## [Dokumenttext]
SPORT1: Haben Sie in den letzten Wochen und Monaten mit Schalke mitgelitten?
Latza: Es ist nicht schön zu sehen. Der Verein hat es sich aber auch ein bisschen selbst eingebrockt. Es ist schwierig zu sagen, was nicht gestimmt hat. Ich bin aber dann nicht da, um mit dem Finger auf Leute zu zeigen. Ich will in der nächsten Saison dabei helfen, das aus dem Verein zu holen, was in ihm steckt. Der Abstieg ist nicht schön, und ich habe viele Freunde, die Schalke-Anhänger sind. Vielleicht ist es aber auch der Weg, den der Verein braucht, um sich neu aufzustellen. Einmal auf die Nase fallen und daraus Energie schöpfen. Ich habe Bock drauf und will meinen Beitrag dazu leisten, dem Verein zu neuem und altem Glanz verhelfen.
SPORT1: Kämpferherz und Identifikation mit dem Verein sind wohl die wichtigsten Faktoren auf Schalke. Genau das leben Sie, ist es das, was der Verein jetzt braucht?

## [Ausgelesene Einträge]

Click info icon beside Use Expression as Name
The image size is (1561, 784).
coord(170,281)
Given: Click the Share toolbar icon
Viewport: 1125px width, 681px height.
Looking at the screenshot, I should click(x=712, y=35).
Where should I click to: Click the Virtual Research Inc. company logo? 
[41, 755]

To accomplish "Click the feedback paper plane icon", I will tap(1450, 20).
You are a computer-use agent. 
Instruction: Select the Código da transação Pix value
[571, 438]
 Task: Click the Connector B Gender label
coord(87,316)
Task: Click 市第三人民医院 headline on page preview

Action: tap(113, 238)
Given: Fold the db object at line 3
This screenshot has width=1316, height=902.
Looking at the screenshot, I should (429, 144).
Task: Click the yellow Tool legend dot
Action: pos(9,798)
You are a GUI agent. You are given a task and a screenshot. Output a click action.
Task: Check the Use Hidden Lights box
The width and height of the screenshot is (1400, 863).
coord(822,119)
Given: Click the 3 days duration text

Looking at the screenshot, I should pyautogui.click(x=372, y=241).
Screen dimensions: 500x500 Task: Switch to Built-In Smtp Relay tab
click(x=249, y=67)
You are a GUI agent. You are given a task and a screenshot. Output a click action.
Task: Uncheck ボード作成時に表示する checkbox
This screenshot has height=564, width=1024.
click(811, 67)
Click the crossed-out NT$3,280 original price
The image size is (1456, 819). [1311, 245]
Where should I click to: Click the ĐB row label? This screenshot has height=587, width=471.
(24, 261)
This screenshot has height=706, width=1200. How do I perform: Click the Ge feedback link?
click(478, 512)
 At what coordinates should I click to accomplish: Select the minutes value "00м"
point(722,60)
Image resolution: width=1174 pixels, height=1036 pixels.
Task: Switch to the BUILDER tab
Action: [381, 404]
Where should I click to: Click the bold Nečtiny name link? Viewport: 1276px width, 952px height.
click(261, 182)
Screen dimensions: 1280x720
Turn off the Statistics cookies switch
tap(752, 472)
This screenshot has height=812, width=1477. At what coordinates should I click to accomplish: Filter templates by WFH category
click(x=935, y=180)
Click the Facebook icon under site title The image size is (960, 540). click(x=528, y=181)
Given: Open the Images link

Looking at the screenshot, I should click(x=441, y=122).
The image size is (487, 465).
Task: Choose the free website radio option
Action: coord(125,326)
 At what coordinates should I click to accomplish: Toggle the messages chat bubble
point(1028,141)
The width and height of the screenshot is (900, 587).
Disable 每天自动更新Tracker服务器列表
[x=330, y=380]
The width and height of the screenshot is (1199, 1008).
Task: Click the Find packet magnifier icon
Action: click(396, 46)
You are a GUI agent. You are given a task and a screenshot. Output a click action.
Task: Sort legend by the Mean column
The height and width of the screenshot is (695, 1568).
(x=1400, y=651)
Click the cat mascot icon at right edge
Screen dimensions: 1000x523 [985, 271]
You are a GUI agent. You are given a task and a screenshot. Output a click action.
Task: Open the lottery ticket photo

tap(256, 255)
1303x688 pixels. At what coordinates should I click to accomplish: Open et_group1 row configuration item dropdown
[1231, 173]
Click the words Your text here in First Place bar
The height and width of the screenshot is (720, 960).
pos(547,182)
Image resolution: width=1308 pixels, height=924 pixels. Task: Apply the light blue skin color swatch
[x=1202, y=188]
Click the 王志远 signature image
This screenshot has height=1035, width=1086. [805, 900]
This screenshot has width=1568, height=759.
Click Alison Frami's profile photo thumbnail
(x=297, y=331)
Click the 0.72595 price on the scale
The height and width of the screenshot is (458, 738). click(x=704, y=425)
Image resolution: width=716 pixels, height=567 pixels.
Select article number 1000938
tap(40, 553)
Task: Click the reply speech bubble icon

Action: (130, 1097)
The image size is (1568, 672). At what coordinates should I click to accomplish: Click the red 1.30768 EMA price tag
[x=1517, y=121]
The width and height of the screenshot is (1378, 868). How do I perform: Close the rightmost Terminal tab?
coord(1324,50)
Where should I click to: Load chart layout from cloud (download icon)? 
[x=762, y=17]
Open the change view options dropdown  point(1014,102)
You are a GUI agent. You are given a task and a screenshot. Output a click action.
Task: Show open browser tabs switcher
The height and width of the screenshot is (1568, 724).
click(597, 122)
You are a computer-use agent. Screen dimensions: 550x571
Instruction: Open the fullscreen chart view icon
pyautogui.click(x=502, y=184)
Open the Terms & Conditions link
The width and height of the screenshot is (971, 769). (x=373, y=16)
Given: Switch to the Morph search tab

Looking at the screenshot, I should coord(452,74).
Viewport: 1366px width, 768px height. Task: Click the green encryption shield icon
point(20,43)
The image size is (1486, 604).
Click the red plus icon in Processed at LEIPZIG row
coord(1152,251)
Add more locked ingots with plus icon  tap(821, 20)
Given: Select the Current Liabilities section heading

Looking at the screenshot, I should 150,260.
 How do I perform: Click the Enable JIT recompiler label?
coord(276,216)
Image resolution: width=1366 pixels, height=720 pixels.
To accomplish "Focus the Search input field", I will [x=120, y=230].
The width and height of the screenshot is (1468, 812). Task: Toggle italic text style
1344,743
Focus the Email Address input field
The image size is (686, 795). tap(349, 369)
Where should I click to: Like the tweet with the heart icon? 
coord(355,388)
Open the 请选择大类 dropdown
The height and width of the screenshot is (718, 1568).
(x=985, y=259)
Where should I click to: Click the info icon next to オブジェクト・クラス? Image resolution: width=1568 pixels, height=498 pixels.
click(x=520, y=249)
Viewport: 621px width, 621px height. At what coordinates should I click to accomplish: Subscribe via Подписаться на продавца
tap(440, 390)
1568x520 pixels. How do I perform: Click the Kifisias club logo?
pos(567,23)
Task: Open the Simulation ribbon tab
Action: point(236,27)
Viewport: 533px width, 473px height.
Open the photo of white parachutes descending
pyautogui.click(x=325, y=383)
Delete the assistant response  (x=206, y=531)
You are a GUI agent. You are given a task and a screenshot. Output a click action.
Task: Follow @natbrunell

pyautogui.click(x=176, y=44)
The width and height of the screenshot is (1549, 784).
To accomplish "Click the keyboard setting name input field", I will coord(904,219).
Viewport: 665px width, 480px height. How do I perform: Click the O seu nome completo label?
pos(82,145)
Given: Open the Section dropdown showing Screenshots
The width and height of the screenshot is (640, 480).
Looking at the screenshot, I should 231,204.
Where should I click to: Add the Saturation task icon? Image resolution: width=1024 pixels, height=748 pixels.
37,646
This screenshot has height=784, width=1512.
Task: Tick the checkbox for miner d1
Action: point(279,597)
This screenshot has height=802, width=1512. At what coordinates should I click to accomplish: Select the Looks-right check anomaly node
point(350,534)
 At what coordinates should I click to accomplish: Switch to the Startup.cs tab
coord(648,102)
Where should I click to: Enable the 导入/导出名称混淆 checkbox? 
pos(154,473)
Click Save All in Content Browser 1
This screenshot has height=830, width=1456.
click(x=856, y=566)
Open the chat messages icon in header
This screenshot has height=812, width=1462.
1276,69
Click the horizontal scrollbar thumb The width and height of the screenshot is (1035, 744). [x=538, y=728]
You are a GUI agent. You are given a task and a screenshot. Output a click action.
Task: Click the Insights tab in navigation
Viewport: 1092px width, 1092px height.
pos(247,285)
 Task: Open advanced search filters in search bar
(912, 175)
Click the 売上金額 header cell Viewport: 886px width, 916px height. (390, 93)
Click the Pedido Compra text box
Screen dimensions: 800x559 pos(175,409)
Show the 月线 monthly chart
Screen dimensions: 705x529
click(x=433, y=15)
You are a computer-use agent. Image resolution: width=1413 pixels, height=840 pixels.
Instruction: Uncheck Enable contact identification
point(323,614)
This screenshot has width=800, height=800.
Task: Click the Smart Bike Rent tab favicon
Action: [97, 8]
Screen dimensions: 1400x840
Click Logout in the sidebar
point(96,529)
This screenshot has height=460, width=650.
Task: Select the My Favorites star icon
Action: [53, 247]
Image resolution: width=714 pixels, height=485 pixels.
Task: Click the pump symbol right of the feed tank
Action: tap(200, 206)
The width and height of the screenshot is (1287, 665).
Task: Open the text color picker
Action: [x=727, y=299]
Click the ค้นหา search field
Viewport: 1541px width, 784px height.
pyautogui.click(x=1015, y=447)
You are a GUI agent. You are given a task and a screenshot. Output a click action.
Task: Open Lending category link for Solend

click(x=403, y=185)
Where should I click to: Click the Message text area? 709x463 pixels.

## [Aufgabe]
Stimmen die Aussagen 1. bis 3. mit dem Interview über Schalke überein? Antworte jeweils mit Ja oder Nein und zitiere die entscheidenden Worte wörtlich.
1. Latza hat viele Freunde, die Schalke-Anhänger sind.
2. Latza will mit dem Finger auf die Schuldigen zeigen.
3. Latza findet es leicht zu sagen, was nicht gestimmt hat.

## [Lösung]
1. Ja: „ich habe viele Freunde, die Schalke-Anhänger sind“
2. Nein: „Ich bin aber dann nicht da, um mit dem Finger auf Leute zu zeigen.“
3. Nein: „Es ist schwierig zu sagen, was nicht gestimmt hat.“